So St. Paul (1 Thessalonians 5:21). Cf. among the distribution of gifts of the Spirit, those of criticism and discernment (1 Corinthians 12:10). The spirit of St. John and St. Paul, however deeply reverential and childlike, is not one of credulous fanaticism, or abject unreasoning submission to authority (1 Corinthians 12:10; 1 Corinthians 14:29; 1 Timothy 4:1). It must have been a crisis time in the spiritual world (Revelation 9:1-3). We must remember that at Ephesus, and in Asia Minor generally, St. John found not only a heresy of the intellect in Cerinthus and the Gnostics, and a heresy of the senses in the Nicolaitanes, but also a heresy of magic and mysticism. The streets of Ephesus were full of theoleptics and convulsionaries; magical practices and invocations were pursued by the educated with a passionate interest to which modern spiritualism presents but a feeble parallel. St. Paul triumphed for a season (Acts 19:17-20). But Persian Magi, with their enchantments and philtres, Egyptian hierophants, Chaldean astrologers, came to Ephesus year after year. Cabalistic letters, called Ephesian letters, were in reputation for their power of healing or divination. Apollonius of Tyana found an enthusiastic reception in Ephesus. It may be added that St. John's Epistles contain no point of the apostles exercising gifts of healing.

(Abp. Wm. Alexander.)

Hereby know ye the Spirit of God
I. THE CHARACTERISTIC NATURE OF THE INFLUENCES OF THE HOLY SPIRIT.

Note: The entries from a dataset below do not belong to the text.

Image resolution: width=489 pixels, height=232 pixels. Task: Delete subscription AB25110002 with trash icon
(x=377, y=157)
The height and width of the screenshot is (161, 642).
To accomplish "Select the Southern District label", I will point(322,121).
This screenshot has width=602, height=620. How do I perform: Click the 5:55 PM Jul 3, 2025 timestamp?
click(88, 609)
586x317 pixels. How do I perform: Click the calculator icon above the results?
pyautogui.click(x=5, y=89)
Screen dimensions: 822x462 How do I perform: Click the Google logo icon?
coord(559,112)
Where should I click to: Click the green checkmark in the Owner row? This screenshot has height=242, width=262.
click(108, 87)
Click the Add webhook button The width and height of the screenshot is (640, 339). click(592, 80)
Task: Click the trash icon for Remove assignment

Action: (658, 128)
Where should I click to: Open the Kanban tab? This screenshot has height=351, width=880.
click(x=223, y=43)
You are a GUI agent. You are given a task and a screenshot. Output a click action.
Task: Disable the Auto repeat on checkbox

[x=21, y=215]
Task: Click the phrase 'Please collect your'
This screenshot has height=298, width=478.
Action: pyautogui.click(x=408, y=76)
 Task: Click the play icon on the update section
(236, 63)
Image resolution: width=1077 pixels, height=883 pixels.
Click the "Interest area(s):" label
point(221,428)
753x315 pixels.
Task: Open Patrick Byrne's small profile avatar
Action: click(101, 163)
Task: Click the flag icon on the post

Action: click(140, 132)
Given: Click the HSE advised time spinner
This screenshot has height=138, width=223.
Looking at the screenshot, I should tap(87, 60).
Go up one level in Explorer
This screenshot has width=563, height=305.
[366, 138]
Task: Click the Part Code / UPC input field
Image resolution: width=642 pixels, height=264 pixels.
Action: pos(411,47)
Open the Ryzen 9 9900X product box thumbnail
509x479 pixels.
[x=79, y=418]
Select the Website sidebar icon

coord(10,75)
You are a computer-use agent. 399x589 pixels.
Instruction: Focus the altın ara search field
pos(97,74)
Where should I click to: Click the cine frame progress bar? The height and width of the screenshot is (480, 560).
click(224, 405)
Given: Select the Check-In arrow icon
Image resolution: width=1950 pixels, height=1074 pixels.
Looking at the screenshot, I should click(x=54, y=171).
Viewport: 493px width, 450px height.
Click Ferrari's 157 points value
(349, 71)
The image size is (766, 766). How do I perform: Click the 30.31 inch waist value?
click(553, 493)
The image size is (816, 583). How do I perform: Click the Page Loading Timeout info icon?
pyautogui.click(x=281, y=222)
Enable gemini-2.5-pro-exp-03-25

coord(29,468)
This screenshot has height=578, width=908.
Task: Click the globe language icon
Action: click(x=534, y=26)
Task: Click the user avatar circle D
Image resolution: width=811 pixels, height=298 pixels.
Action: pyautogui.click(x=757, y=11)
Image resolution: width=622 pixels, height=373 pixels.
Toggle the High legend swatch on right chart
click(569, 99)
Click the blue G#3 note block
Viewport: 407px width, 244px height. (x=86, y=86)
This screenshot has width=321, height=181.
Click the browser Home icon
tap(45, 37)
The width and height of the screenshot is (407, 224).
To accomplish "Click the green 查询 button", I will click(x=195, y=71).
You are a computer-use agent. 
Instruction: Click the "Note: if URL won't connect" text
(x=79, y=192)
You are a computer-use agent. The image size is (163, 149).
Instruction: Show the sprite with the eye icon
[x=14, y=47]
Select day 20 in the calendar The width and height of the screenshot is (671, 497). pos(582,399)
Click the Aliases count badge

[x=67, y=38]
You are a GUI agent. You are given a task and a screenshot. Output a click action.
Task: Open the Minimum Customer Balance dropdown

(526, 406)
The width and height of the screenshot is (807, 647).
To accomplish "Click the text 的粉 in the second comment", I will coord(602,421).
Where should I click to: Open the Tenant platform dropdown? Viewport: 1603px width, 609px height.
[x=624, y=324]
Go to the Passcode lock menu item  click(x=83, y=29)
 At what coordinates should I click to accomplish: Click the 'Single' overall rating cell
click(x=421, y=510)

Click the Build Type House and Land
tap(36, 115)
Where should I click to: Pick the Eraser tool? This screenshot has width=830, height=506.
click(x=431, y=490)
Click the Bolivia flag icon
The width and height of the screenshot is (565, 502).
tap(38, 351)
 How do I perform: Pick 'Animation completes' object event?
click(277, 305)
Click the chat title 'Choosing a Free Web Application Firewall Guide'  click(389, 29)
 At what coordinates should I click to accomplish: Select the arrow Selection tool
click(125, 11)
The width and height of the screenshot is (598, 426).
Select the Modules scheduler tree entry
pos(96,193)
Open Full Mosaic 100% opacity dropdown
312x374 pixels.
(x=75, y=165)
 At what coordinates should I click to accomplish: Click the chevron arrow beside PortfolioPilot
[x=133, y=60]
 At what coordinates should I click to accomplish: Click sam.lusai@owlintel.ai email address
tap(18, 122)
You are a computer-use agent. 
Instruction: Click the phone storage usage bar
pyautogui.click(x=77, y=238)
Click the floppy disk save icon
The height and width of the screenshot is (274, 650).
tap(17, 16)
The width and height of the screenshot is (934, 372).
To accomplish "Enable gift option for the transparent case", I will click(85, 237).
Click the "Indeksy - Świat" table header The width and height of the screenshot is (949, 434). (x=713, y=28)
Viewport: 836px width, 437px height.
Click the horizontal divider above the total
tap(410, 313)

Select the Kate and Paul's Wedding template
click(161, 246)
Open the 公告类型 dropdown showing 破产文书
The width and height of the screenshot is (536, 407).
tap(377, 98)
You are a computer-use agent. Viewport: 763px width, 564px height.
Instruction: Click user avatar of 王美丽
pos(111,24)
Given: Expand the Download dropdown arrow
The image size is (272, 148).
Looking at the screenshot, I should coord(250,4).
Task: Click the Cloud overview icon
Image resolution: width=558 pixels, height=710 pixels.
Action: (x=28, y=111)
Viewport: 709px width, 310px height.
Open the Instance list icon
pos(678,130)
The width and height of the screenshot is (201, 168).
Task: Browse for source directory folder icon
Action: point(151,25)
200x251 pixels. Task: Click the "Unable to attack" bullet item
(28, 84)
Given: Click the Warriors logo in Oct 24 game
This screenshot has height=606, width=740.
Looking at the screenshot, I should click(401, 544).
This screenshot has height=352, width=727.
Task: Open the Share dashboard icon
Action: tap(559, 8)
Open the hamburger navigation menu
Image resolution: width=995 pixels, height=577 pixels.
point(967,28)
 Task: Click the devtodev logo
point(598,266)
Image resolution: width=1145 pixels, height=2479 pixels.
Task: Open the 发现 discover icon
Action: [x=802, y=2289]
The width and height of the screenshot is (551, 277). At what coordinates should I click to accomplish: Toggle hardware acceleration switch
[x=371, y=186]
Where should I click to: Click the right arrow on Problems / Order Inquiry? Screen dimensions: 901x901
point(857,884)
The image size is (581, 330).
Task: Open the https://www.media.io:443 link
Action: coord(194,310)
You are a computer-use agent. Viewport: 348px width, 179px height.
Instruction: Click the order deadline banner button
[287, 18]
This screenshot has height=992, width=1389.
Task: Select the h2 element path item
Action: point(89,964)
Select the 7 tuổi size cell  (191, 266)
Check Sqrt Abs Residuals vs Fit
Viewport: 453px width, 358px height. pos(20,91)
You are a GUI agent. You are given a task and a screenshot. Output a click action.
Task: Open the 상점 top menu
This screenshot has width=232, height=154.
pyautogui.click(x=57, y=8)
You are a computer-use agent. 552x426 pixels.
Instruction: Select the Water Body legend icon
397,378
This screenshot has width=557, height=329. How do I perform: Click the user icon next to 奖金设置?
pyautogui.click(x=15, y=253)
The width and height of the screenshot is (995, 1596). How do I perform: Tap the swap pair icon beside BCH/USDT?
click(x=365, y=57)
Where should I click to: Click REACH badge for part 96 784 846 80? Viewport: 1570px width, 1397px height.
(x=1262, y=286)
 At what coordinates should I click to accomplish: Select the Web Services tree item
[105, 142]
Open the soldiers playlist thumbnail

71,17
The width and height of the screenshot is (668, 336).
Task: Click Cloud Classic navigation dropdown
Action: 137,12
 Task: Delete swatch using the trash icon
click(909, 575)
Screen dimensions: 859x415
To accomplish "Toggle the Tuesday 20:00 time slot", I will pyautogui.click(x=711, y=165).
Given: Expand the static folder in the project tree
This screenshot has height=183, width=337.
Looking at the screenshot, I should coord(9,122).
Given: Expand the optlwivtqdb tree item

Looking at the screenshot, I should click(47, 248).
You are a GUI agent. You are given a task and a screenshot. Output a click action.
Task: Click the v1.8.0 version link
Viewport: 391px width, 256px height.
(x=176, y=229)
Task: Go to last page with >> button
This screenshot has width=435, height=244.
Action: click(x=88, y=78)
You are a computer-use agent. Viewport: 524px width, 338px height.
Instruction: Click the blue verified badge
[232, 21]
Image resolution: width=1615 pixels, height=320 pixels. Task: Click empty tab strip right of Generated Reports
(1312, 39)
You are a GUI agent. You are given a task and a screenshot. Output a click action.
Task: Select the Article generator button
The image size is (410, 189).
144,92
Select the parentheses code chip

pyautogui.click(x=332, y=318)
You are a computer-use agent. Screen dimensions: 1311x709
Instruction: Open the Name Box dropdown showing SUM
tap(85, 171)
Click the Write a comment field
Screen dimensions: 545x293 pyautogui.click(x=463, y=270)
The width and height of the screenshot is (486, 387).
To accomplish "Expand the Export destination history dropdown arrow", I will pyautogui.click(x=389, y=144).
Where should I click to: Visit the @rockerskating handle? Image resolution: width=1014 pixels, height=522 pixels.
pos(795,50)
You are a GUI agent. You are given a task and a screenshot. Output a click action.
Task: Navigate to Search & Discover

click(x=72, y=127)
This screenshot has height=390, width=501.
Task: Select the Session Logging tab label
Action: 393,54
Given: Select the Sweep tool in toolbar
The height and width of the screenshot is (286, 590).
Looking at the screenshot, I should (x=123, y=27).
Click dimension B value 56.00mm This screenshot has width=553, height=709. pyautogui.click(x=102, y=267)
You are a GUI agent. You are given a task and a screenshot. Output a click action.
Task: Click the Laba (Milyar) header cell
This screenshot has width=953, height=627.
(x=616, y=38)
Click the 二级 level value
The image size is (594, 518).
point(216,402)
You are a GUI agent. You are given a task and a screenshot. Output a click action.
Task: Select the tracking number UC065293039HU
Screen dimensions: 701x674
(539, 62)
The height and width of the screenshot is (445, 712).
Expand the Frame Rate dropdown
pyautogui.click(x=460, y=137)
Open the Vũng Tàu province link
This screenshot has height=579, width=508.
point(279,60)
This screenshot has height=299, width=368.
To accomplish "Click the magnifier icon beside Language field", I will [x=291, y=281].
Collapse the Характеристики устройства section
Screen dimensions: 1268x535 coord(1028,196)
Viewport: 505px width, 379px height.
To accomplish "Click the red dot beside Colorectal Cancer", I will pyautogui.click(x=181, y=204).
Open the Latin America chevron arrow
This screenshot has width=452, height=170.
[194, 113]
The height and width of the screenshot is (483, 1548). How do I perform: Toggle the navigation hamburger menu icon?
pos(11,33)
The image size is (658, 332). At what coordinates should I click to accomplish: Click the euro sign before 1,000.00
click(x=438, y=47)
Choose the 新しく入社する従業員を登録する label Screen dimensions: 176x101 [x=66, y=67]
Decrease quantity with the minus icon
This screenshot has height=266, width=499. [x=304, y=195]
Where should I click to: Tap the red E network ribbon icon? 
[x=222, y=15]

1. Their perfect accordance with the written Word.

2. Self-abasement under a sense of sin.

3. A faithful reliance on the covenanted mercy of God in Christ.

4. A spirit of prayer.

5. It uniformly excites in the soul a principle of love.

6. There is one other point characteristic of the influence of the Holy Spirit within the soul, to which we must advert the influential principle of holiness.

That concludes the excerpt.